» INSTRUCCIÓN 1
Reescribe los registros empezando por el primero y terminando en la línea que contiene "click(170, 73)", con ambas puntas incluidas. Cambia "Task" por "Step" y deja todo lo demás igual.

» FRAGMENTO DEL DOCUMENTO
---

Durante un par de años conduje un programa de radio en Estados Unidos que tenía como intención principal dialogar con los radioescuchas. No solo leíamos llamadas o mensajes a través de Twitter: manteníamos los teléfonos abiertos para debatir con quien quisiera entrar al aire. Tuvimos intercambios memorables, historias de éxito y superación que ejemplifican la simbiosis de la comunidad inmigrante hispana con Estados Unidos, su país adoptivo. También tuvimos otro tipo de experiencias. Cada día, sin falta, recibimos una o dos llamadas de simpatizantes de Donald Trump. Con paciencia, tratamos de desmontar sus reparos sobre inmigración, el tema que invariablemente nos ocupaba. A veces lo conseguimos; muchas otras, no. Lamento aceptar que un puñado de discusiones terminaron en gritos. Pero más allá del desenlace, lo que recuerdo con claridad es la similitud en las explicaciones (es un decir) de casi todos esos simpatizantes de Trump. La gran mayoría repetía los mismos argumentos, como extraídos de un manual. Comparto algunos.

¿Por qué habrían de merecer los inmigrantes indocumentados protección y respeto a sus derechos, ya no digamos el mismo trato del que gozan los estadounidenses de nacimiento o los inmigrantes legales?

¿Por qué habría Estados Unidos de gastar dinero en ayudar extranjeros?

Si uno protege la casa donde uno vive y no deja entrar nadie que no esté invitado, ¿por qué Estados Unidos habría de permitirle ingreso a refugiados? Que arreglen sus problemas en su casa primero.

Por supuesto que muchos inmigrantes son gente buena, pero Estados Unidos no puede darse el lujo de averiguar quién es quién: es mejor cerrar la frontera antes de poner en riesgo la seguridad nacional.

---

Registros guardados del conjunto de datos
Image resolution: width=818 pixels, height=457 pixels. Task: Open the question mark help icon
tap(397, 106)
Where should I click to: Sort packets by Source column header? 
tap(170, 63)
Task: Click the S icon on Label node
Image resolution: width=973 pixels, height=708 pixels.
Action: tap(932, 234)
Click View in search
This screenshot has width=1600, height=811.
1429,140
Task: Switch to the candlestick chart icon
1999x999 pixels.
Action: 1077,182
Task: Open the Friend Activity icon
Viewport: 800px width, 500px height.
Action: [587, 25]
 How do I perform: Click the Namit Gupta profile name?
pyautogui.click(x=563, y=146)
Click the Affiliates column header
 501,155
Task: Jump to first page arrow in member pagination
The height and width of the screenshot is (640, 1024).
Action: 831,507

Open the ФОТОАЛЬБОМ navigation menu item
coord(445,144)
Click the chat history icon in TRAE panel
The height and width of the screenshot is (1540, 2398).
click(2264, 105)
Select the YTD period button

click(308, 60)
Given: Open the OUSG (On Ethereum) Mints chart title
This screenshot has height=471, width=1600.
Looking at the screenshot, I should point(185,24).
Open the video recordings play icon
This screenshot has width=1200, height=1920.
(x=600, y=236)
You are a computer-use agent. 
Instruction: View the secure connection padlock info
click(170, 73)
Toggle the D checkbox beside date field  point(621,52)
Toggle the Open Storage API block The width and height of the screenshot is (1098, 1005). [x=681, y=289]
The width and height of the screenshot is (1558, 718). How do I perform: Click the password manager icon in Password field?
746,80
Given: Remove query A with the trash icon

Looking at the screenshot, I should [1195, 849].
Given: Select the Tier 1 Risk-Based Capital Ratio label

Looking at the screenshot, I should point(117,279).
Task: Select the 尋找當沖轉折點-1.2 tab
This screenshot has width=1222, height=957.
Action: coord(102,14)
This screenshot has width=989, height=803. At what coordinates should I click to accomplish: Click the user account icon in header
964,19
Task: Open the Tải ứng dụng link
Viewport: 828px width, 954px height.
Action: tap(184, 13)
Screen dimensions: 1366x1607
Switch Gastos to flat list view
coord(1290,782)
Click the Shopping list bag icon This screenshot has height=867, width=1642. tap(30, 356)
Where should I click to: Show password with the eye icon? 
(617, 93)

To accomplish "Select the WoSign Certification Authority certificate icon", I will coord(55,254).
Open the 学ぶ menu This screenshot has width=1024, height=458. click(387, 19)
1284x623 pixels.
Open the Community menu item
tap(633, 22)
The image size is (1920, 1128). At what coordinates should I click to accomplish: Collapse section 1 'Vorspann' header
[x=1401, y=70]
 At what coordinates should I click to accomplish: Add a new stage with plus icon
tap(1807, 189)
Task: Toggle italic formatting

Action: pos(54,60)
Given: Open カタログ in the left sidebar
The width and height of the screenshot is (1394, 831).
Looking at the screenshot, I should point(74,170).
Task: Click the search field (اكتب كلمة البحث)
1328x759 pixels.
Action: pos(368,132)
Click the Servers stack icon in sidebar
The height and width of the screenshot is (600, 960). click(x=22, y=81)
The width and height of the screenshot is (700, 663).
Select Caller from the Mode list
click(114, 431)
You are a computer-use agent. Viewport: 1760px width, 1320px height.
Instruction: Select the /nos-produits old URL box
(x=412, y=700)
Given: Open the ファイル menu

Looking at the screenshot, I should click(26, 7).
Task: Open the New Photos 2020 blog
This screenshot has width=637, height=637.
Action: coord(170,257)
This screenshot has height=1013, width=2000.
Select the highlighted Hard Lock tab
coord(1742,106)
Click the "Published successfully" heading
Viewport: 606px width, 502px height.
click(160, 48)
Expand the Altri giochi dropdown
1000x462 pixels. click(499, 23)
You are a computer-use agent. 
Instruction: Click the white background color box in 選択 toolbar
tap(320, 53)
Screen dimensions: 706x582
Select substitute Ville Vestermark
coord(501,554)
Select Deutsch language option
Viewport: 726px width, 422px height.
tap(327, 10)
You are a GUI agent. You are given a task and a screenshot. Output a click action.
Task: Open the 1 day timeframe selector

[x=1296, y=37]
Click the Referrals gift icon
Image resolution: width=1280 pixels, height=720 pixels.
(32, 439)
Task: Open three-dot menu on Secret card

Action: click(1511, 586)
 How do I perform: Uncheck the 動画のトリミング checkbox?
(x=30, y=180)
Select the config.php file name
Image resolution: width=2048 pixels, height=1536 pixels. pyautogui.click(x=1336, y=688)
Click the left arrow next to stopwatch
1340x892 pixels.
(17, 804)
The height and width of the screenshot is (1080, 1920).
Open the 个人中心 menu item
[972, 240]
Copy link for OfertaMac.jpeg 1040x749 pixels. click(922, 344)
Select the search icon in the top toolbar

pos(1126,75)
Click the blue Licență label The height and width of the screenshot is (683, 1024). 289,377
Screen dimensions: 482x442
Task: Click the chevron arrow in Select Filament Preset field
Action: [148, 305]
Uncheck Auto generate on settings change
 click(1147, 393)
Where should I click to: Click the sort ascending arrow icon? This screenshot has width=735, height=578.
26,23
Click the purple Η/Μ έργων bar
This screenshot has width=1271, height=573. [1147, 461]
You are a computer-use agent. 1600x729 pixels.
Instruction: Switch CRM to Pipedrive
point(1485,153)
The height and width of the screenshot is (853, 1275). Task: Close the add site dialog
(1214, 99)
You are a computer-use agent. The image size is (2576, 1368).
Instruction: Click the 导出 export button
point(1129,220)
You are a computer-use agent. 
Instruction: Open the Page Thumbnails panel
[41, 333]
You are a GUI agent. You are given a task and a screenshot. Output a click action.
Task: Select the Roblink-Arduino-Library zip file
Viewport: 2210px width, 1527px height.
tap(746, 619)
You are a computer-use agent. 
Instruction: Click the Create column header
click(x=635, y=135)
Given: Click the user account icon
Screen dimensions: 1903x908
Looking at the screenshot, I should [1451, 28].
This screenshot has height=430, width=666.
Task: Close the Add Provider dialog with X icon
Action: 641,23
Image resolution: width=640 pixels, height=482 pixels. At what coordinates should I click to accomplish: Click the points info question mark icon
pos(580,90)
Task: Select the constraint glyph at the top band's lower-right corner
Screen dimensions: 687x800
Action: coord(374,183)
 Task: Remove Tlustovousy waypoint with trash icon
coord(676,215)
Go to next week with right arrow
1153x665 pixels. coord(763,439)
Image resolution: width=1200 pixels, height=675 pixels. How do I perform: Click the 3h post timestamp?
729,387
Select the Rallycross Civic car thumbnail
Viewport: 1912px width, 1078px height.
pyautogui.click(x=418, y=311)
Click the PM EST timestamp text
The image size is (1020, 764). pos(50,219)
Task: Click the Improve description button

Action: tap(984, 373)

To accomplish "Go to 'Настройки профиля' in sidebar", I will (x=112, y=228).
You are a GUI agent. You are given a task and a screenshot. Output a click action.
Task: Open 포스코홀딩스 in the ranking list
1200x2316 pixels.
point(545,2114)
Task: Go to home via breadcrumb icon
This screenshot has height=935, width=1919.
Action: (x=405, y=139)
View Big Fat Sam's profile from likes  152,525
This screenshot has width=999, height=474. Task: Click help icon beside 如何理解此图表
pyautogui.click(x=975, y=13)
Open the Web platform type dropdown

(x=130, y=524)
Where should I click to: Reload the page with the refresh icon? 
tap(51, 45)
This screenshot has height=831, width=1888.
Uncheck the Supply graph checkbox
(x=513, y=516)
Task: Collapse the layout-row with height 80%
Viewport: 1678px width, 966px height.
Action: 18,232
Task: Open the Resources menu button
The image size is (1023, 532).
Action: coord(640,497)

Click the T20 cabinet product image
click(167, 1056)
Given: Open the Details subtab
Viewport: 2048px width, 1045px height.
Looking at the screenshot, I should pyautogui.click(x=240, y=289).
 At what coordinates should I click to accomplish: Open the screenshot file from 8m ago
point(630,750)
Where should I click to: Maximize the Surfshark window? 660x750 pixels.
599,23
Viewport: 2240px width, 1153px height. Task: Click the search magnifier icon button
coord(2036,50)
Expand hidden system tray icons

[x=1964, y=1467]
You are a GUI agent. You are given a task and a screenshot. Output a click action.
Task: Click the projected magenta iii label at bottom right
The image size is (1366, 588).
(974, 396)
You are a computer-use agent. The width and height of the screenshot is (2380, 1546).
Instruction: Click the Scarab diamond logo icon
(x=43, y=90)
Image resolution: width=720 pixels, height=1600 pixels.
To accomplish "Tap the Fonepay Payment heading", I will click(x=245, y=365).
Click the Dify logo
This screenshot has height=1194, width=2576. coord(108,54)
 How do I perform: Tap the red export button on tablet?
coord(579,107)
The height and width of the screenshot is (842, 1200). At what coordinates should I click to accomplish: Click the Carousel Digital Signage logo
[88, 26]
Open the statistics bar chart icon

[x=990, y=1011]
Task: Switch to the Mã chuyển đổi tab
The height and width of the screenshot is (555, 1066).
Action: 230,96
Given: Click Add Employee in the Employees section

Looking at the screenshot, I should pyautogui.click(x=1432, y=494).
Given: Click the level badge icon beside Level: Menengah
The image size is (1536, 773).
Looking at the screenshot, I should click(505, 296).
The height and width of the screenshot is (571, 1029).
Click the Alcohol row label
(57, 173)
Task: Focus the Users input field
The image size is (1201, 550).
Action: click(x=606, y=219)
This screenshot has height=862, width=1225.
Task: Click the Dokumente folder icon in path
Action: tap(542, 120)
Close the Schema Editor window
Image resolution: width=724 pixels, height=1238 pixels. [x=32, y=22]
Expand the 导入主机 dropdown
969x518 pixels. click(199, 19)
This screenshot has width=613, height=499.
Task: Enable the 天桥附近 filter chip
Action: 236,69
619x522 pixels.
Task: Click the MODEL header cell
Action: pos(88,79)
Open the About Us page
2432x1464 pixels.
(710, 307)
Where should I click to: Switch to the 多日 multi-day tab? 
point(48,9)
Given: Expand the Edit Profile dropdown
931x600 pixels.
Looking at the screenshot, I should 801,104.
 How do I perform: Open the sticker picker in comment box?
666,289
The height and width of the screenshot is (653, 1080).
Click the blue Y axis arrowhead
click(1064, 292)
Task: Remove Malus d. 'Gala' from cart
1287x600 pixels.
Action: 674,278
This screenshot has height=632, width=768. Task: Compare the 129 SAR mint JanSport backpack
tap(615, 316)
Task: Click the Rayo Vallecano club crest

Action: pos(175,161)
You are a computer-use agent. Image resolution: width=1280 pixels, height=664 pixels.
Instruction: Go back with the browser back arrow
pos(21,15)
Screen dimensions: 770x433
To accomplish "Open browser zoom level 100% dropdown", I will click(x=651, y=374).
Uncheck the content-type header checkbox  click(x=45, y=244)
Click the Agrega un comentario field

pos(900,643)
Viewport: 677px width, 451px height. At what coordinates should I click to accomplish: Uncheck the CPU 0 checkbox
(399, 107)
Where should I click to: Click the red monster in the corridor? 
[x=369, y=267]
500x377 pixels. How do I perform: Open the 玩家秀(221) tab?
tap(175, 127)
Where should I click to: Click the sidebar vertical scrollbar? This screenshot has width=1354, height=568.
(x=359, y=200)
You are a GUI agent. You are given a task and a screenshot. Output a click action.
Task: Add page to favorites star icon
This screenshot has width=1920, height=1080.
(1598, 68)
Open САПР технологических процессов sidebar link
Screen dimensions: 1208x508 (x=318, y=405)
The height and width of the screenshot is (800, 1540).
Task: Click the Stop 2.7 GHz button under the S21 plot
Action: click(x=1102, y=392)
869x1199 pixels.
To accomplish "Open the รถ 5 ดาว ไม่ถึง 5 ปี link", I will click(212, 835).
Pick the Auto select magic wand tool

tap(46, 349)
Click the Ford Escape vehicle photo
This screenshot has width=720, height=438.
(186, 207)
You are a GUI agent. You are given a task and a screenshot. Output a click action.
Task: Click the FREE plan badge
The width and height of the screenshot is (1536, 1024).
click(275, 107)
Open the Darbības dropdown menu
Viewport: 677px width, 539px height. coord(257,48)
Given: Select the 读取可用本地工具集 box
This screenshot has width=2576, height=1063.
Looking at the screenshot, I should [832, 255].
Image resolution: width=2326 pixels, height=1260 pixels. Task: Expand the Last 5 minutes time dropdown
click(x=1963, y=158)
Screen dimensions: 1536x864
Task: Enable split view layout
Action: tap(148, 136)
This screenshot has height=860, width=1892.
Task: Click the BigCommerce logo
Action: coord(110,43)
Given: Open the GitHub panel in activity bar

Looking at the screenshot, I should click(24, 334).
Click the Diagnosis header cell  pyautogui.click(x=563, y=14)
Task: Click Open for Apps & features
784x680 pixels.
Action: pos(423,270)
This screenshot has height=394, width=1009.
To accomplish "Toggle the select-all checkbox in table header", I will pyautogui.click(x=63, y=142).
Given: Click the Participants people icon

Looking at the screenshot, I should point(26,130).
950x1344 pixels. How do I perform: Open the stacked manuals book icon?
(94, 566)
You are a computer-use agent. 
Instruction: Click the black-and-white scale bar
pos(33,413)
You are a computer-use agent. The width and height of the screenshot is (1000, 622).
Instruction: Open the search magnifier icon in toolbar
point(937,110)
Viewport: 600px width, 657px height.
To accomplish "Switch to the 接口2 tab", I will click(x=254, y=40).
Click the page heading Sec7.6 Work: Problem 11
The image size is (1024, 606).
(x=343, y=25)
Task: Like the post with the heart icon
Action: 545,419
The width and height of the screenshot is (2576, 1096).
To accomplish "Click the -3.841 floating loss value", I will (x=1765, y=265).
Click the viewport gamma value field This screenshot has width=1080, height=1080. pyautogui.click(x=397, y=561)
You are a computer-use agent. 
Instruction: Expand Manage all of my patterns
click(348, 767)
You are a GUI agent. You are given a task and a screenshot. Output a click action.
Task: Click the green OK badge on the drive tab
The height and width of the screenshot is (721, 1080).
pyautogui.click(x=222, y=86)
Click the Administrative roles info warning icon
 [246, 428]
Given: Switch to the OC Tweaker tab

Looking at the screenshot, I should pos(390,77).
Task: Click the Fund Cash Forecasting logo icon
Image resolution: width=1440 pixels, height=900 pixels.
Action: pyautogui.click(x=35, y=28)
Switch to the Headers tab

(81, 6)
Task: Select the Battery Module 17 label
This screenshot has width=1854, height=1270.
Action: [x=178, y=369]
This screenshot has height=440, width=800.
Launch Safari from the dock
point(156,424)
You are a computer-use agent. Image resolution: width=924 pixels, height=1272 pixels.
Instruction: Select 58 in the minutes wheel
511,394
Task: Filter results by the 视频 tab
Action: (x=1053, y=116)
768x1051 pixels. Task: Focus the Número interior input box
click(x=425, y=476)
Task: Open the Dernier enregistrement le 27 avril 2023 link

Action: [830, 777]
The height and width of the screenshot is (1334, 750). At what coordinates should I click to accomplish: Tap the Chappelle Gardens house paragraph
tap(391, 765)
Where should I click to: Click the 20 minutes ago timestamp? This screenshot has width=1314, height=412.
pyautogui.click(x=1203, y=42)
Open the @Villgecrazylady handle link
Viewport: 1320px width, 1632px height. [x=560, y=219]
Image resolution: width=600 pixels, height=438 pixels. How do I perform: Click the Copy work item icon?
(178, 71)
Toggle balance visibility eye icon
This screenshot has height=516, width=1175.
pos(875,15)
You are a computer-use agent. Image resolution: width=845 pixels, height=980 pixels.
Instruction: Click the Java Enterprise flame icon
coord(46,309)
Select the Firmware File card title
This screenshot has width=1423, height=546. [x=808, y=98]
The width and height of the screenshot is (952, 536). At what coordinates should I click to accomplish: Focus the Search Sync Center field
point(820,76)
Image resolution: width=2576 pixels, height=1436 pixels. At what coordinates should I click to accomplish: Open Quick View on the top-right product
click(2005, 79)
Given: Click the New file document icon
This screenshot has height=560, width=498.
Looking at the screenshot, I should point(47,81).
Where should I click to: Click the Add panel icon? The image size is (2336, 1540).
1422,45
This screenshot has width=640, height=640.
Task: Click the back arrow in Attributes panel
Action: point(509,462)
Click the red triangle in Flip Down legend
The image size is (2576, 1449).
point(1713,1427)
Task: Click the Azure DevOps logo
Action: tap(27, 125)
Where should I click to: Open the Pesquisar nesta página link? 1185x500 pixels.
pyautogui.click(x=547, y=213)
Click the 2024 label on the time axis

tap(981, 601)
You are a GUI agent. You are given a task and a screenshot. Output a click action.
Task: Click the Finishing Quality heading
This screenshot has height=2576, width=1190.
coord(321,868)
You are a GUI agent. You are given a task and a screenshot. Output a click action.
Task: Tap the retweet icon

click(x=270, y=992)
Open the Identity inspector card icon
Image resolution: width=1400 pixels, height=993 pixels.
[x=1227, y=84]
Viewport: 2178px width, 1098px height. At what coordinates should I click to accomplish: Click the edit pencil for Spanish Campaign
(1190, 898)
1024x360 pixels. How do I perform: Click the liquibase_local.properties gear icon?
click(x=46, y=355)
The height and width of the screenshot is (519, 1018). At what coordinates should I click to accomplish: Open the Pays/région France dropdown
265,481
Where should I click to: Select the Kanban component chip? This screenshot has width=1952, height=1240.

---

» INSTRUCCIÓN 2
Según el texto sobre el programa de radio, ¿cuántas llamadas de simpatizantes de Donald Trump recibían cada día?

» RESULTADO DE LA TAREA 1
Image resolution: width=818 pixels, height=457 pixels. Step: Open the question mark help icon
tap(397, 106)
Where should I click to: Sort packets by Source column header? 
tap(170, 63)
Step: Click the S icon on Label node
Image resolution: width=973 pixels, height=708 pixels.
Action: tap(932, 234)
Click View in search
This screenshot has width=1600, height=811.
1429,140
Step: Switch to the candlestick chart icon
1999x999 pixels.
Action: 1077,182
Step: Open the Friend Activity icon
Viewport: 800px width, 500px height.
Action: [587, 25]
 How do I perform: Click the Namit Gupta profile name?
pyautogui.click(x=563, y=146)
Click the Affiliates column header
 501,155
Step: Jump to first page arrow in member pagination
The height and width of the screenshot is (640, 1024).
Action: 831,507

Open the ФОТОАЛЬБОМ navigation menu item
coord(445,144)
Click the chat history icon in TRAE panel
The height and width of the screenshot is (1540, 2398).
click(2264, 105)
Select the YTD period button

click(308, 60)
Given: Open the OUSG (On Ethereum) Mints chart title
This screenshot has height=471, width=1600.
Looking at the screenshot, I should point(185,24).
Open the video recordings play icon
This screenshot has width=1200, height=1920.
(x=600, y=236)
You are a computer-use agent. 
Instruction: View the secure connection padlock info
click(170, 73)

» RESULTADO DE LA TAREA 2
Una o dos llamadas cada día.